Gray adds that limits are not just about minimising patient harm but also ensuring that growing criminality during strikes can never be shielded by the right to protest. He says the government as the employer needs to find their own ethical backbone.
“The state has to ask if it’s creating the very circumstances that make people desperate to find a way to be heard – like through burning things or threatening their colleagues.”
Health professionals are being forced to practise in unethical ways by the circumstances at hospitals, according to Gray. He worked in the public sector for many years before joining academia. For example, he says, a former colleague who still works in the public sector recently said he’s expected to fill 250 to 300 prescriptions a day.

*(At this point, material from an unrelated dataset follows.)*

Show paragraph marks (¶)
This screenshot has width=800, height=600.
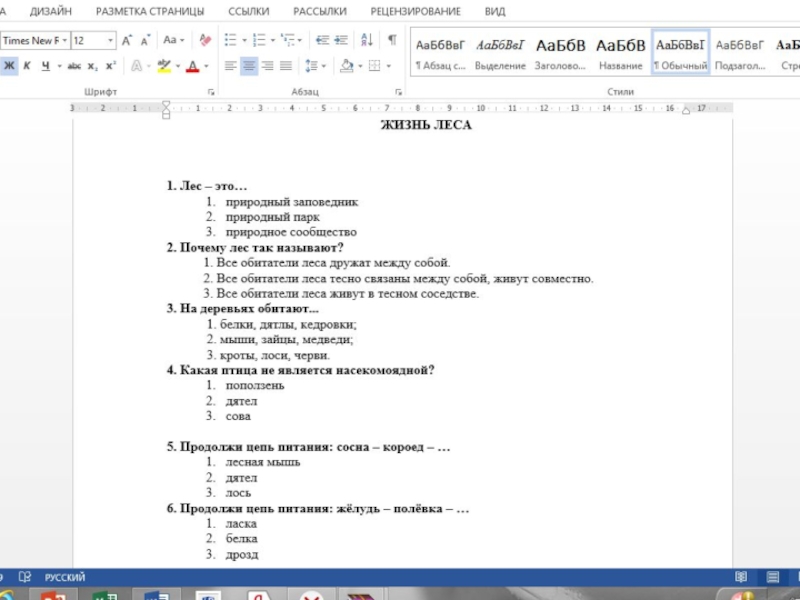(x=392, y=40)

“He asked how he can possibly do his job safely, but he has the MEC in his province complaining that queues are not moving fast enough while no new posts are created. This colleague said he’s under immense pressure and can’t help thinking about the day when he does make a mistake.
“Government has to ask if it’s living up to Section 27 of the Constitution and if it’s in breach of the Bill of Rights,” says Gray.

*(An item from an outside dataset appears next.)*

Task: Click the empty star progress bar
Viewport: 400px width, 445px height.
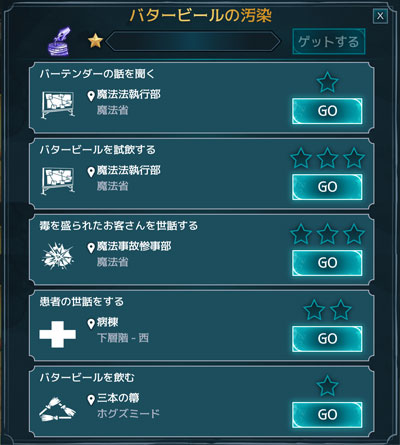Action: pos(193,42)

‘Destroying collective bargaining’
Meanwhile, Nehawu spokesperson Lwazi Nkolonzi says: “This sixth administration is hell-bent on destroying collective bargaining and the rights of workers. It has made it its task to reverse and roll back the gains made by workers over the years.”
He says the government still hasn’t produced a report to substantiate the deaths of the four patients allegedly as a direct result of strike action, but he acknowledges that “sporadic incidents [of violence and intimidation] were unfortunate”.
Nkolonzi says the finer details of the minimum service agreement will be concluded at the Public Service Coordinating Bargaining Council.
Health Department spokesperson Foster Mohale didn’t comment on how strikes can move to become more structured and constructively organised, saying that issues of salary increases and job dissatisfaction fall under the Public Service and Administration Department.
Mohale says the government had sufficient contingency plans during the March strikes that included moving staff from less-affected areas to hotspots “to mitigate the impact of strike action and to [ensure] the provision of essential health services, because ours is about saving lives of innocent patients and their families”. Elective procedures had been rescheduled, and the department had worked with law enforcement to “ensure striking members did not violate the constitutional rights of those committed to serve”. DM/MC
This article was published by Spotlight – health journalism in the public interest.